Distracted
There was a post on LinkedIn this morning, claiming that when wealthy people complain about wokeness (the fight over which is pretty much over, I think) and gender issues, they're attempting to "distract" people from "something." (As an aside, one would expect that people would be clear on just what they thought this "something" was.)
What I find to be interesting about this is that no-one ever says that they didn't deal with what they understood to be the real problems in their lives because they were "distracted" by what other people were telling them were their problems. I've certainly never been in a situation where I didn't understand that something was a problem for me, because I was too busy being upset over something someone else told me to be upset about. Unless, of course, you ask the person who was telling me what they thought I should be upset over... They tended to be absolutely convinced that I didn't understand my own problems.
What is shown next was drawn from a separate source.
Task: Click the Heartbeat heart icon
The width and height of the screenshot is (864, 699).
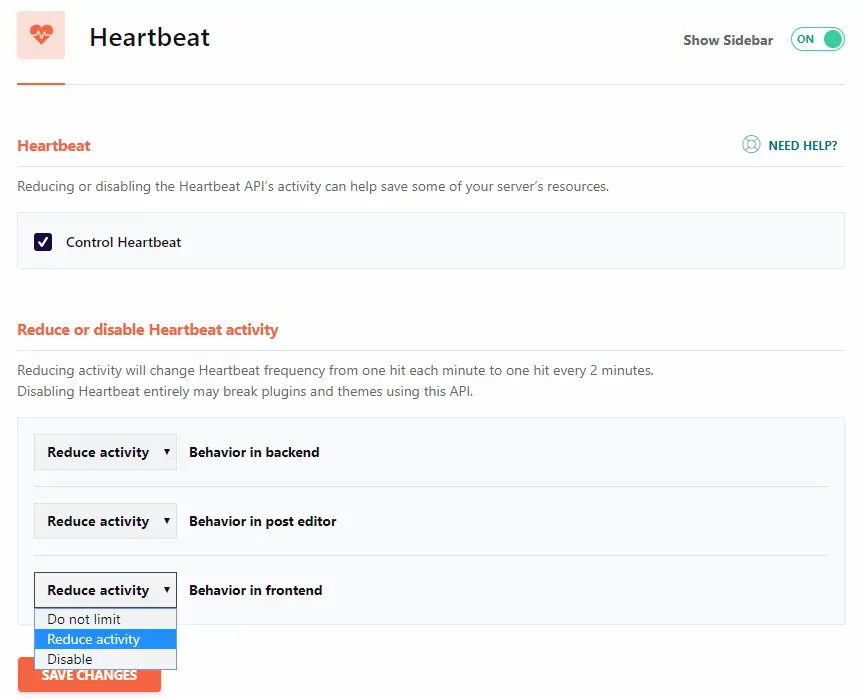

Part of the situation, I think, stems from the fact that there are certainly a lot of people out there who do better when certain very wealthy people do better. And if they understand that what bathrooms people use mean that the values of their stock portfolios are going to drop, they might feel they have an interest in making sure that people use the correct bathrooms. I don't know anyone like that, but I presume that they could be out there. Stranger things have happened, after all.
But I think what's really going on is a combination of confirmation bias, and appeal to authority, which has become mixed in with people's self images. For a person who understands that wokeness is simply an inversion of historical forms of prejudice and discrimination, "the first shall be last," so to speak, it's not surprising that they see that as a threat to their interests, especially people who see the economy as a zero-sum game. Lydon Johnson may have said(https://www.presidency.ucsb.edu/documents/commencement-address-howard-university-fulfill-these-rights): "You do not take a person who, for years, has been hobbled by chains and liberate him, bring him up to the starting line of a race and then say, 'you are free to compete with all the others,' and still justly believe that you have been completely fair," but for many people in the United States, programs like Affirmative Action felt like punishments directed at them, and they didn't see themselves as the guilty parties of past injustices. And so when a person who has "made it" comes out and says "woke ideology" is an obstacle to success, that feels like validation from someone who should know.
Opportunities often come at a cost to someone. And for most of American history, the opportunities afforded to straight, white men, came at a cost to gays, non-whites and women. mainly because of the perception that heads of mainstream households were both more in need and deserving of them, and the fact that in times of scarcity, the people in charge of doling out resources tend to end up with the most of them. As long as terms like wokeness and diversity, equity and inclusion come across as simply coded terms for "payback," as in making the mainstream bear the costs of opportunities for others, they're going to frighten people. And fear has a way of commanding people's attention.